■ **WORK REQUIRED**
Each line below needs to be printed again exactly.

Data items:

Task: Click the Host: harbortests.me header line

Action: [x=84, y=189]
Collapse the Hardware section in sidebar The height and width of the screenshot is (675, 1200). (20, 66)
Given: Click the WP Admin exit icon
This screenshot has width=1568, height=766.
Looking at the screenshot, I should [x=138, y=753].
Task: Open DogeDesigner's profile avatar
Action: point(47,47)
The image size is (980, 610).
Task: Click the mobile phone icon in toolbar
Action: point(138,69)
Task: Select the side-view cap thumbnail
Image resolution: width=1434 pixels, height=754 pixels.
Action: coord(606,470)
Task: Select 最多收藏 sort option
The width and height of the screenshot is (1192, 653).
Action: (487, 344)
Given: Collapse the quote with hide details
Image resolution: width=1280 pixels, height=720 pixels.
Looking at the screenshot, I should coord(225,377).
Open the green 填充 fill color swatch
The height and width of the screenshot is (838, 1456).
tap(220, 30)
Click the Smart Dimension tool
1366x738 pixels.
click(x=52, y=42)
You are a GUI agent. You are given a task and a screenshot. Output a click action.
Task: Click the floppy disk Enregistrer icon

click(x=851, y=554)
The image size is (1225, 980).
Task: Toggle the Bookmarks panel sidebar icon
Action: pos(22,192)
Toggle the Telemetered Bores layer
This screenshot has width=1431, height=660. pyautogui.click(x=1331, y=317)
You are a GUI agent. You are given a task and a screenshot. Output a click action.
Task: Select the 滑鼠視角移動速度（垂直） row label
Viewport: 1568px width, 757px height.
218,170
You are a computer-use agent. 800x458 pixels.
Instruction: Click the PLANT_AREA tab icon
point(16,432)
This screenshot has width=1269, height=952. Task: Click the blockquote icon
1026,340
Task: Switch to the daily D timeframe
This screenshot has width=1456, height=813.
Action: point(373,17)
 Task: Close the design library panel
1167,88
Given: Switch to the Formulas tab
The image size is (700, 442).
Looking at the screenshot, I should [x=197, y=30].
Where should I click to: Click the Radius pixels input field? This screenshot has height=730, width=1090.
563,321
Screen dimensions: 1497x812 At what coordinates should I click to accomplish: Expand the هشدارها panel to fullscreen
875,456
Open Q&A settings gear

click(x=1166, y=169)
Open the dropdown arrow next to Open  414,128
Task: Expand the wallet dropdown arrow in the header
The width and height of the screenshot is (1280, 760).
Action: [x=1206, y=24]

■ **RESULT**
Task: Click the Host: harbortests.me header line

Action: [x=84, y=189]
Collapse the Hardware section in sidebar The height and width of the screenshot is (675, 1200). (20, 66)
Given: Click the WP Admin exit icon
This screenshot has width=1568, height=766.
Looking at the screenshot, I should [x=138, y=753].
Task: Open DogeDesigner's profile avatar
Action: point(47,47)
The image size is (980, 610).
Task: Click the mobile phone icon in toolbar
Action: point(138,69)
Task: Select the side-view cap thumbnail
Image resolution: width=1434 pixels, height=754 pixels.
Action: coord(606,470)
Task: Select 最多收藏 sort option
The width and height of the screenshot is (1192, 653).
Action: (487, 344)
Given: Collapse the quote with hide details
Image resolution: width=1280 pixels, height=720 pixels.
Looking at the screenshot, I should coord(225,377).
Open the green 填充 fill color swatch
The height and width of the screenshot is (838, 1456).
tap(220, 30)
Click the Smart Dimension tool
1366x738 pixels.
click(x=52, y=42)
You are a GUI agent. You are given a task and a screenshot. Output a click action.
Task: Click the floppy disk Enregistrer icon

click(x=851, y=554)
The image size is (1225, 980).
Task: Toggle the Bookmarks panel sidebar icon
Action: pos(22,192)
Toggle the Telemetered Bores layer
This screenshot has width=1431, height=660. pyautogui.click(x=1331, y=317)
You are a GUI agent. You are given a task and a screenshot. Output a click action.
Task: Select the 滑鼠視角移動速度（垂直） row label
Viewport: 1568px width, 757px height.
218,170
You are a computer-use agent. 800x458 pixels.
Instruction: Click the PLANT_AREA tab icon
point(16,432)
This screenshot has width=1269, height=952. Task: Click the blockquote icon
1026,340
Task: Switch to the daily D timeframe
This screenshot has width=1456, height=813.
Action: point(373,17)
 Task: Close the design library panel
1167,88
Given: Switch to the Formulas tab
The image size is (700, 442).
Looking at the screenshot, I should [x=197, y=30].
Where should I click to: Click the Radius pixels input field? This screenshot has height=730, width=1090.
563,321
Screen dimensions: 1497x812 At what coordinates should I click to accomplish: Expand the هشدارها panel to fullscreen
875,456
Open Q&A settings gear

click(x=1166, y=169)
Open the dropdown arrow next to Open  414,128
Task: Expand the wallet dropdown arrow in the header
The width and height of the screenshot is (1280, 760).
Action: [x=1206, y=24]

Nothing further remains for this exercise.